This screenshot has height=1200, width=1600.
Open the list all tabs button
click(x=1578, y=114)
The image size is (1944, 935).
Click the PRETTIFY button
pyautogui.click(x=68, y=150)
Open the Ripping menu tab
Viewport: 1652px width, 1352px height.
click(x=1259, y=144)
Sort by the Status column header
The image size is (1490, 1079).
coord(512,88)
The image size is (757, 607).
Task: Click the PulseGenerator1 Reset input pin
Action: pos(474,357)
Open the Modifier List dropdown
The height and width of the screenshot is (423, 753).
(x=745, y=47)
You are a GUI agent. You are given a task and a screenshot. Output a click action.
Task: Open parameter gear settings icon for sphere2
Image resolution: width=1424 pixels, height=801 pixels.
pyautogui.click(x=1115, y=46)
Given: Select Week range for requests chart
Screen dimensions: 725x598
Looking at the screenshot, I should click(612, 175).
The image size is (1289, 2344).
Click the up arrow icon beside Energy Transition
====================
PROBLEM DESCRIPTION: Your output should be the listing's lines, exact and complete, from its first line to the line that contains "Open the Modifier List dropdown", inclusive.

ANSWER TO THIS PROBLEM:
This screenshot has height=1200, width=1600.
Open the list all tabs button
click(x=1578, y=114)
The image size is (1944, 935).
Click the PRETTIFY button
pyautogui.click(x=68, y=150)
Open the Ripping menu tab
Viewport: 1652px width, 1352px height.
click(x=1259, y=144)
Sort by the Status column header
The image size is (1490, 1079).
coord(512,88)
The image size is (757, 607).
Task: Click the PulseGenerator1 Reset input pin
Action: pos(474,357)
Open the Modifier List dropdown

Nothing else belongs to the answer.